One constant for all B2E sales reps is a limited territory. We all sell to the same finite pool of education buyers, many of whom are sold to so much that they tune out pretty much all in-bound sales attempts. You’ll probably start by avoiding these black holes and looking for greener pastures elsewhere, but as time marches on you’ll have no place else to reach goal other than to break into those districts. I remember having one such target that was so steadfastly opposed to taking a meeting that I am ashamed to admit my prospecting efforts there were reduced to checking every year to see if the elderly curriculum director had died. Death is not a good strategy. Today’s post is about far more reliable ways to break into that pesky black hole.

Research tells us that educators place a reference from a colleague as the most impactful ed tech marketing. Great if you are selling an established solution and have tons of happy customers ready to pick up the phone on your behalf. Even then, districts prize referrals from their small personal network, and from like-sized and like-minded districts. It’s like catching lightning in a bottle to pull off a reference introduction that will take a black hole district from cold to interested in any reasonable amount of time. What else can you do?

Find out who supports your client. There are a lot of educational consultants around school districts. It is fair game to reach out to these people, and they are not used to being approached by sales people making them fairly accessible. Your goal is to inform them about how your solution fits in to overall educational goals (particularly geared to the expertise they are providing to the black hole district). Maybe your product has data available that those people can help teachers use more effectively. Maybe they could increase their billings to the district if they were also implementing and training that district on your solution. It’s a great ally to have.

How on earth do you find this unicorn? Start with search. Try combining search terms of “district name award contract professional development” and see if any local firms pop up. You can also use the districts procurement system to search for awards of professional development contracts. Depending on your territory there may be state or regional educational consultants supporting your target district. I once connected with a woman that was one of only 6 educational consultants for my home state of Michigan and she personally walked me into at least a dozen opportunities for schools that could benefit from my product. Depending on your product category there are people at regional offices who support districts and are always looking to be informed on the best possible resources.
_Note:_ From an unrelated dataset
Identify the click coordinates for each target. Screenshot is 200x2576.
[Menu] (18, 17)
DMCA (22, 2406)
Beyond educational consultants, you should also remember the world’s oldest profession – sales people. Every district has sales people they do trust already supporting them. If there is a product with synergy to yours, such as a hardware that supports your software, or an evaluation tool that is better when integrated with your assessment, seek out the sales or support representative that handles your target district and see if they are willing to take a look at your offering. Not only is this a win-win for the client, those same people are working other districts in the area. Supply them with some of your marketing collateral and ask them if they know anyone else that can benefit from your solution. Don’t forget to reciprocate!

Remember there’s always a way in; one that should never have you wishing poor health or early retirement on a prospect!  Keep poking around the people that support that district and if your solution is a good fit, they will likely be happy to be the one to recommend it.